**Supplied material:**
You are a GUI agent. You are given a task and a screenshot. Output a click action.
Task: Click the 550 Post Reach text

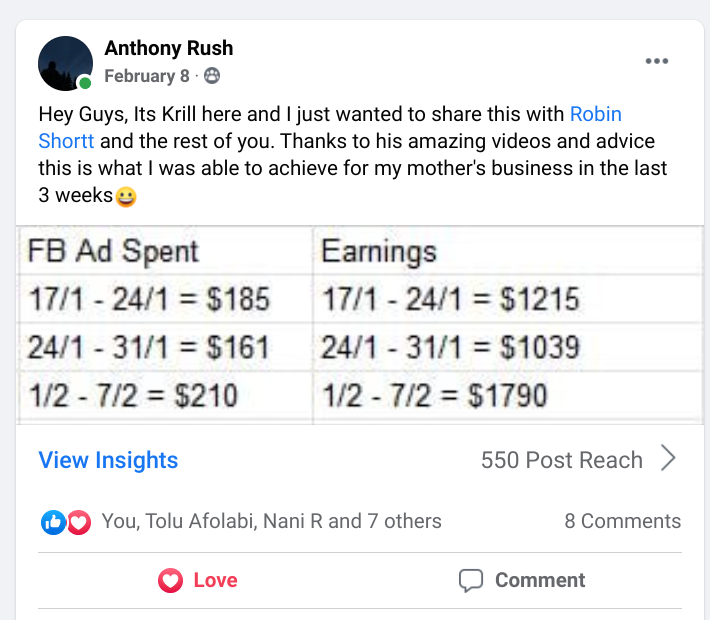[x=561, y=460]
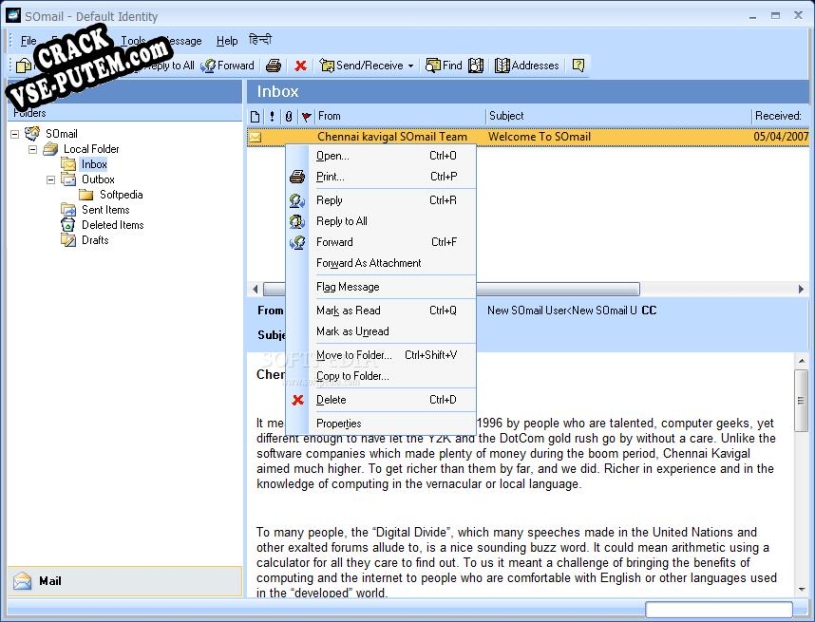
Task: Collapse the Local Folder tree node
Action: coord(33,149)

**What is required:** Nothing in the entries above should change when they are printed again, except that the pictures are dropped.

**Exercise result:**
You are a GUI agent. You are given a task and a screenshot. Output a click action.
Task: Click the 550 Post Reach text

[x=561, y=460]
Task: Collapse the Local Folder tree node
Action: coord(33,149)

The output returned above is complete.